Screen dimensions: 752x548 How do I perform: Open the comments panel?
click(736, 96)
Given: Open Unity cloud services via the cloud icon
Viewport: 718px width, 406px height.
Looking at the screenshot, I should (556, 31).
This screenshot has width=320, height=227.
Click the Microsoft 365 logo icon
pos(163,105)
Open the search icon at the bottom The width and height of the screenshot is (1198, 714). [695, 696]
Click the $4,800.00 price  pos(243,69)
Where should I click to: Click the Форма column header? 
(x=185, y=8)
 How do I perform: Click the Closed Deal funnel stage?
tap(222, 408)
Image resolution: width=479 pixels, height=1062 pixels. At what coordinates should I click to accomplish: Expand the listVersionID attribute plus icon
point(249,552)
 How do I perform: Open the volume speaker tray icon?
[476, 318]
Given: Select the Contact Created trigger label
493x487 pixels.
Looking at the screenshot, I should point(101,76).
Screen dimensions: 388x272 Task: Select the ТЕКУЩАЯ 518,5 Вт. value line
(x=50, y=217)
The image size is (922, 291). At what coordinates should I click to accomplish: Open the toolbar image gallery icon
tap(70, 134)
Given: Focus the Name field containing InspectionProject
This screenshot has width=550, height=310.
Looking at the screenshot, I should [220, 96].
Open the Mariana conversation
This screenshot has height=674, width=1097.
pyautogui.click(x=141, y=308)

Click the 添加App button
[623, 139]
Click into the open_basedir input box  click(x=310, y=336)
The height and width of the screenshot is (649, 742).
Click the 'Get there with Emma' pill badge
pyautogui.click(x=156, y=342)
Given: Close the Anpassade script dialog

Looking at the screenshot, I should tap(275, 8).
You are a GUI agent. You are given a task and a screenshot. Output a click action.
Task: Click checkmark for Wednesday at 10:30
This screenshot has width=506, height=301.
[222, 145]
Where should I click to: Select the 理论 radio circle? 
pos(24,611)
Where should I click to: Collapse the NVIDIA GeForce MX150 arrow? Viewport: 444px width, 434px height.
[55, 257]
-*-
* Aim of the task
What you give back should be exactly the lines of the data above from the line with "This screenshot has width=550, height=310." through the line with "You are a GUI", both of those included, and nothing more.

* Solved problem
This screenshot has width=550, height=310.
Looking at the screenshot, I should [220, 96].
Open the Mariana conversation
This screenshot has height=674, width=1097.
pyautogui.click(x=141, y=308)

Click the 添加App button
[623, 139]
Click into the open_basedir input box  click(x=310, y=336)
The height and width of the screenshot is (649, 742).
Click the 'Get there with Emma' pill badge
pyautogui.click(x=156, y=342)
Given: Close the Anpassade script dialog

Looking at the screenshot, I should tap(275, 8).
You are a GUI agent. You are given a task and a screenshot. Output a click action.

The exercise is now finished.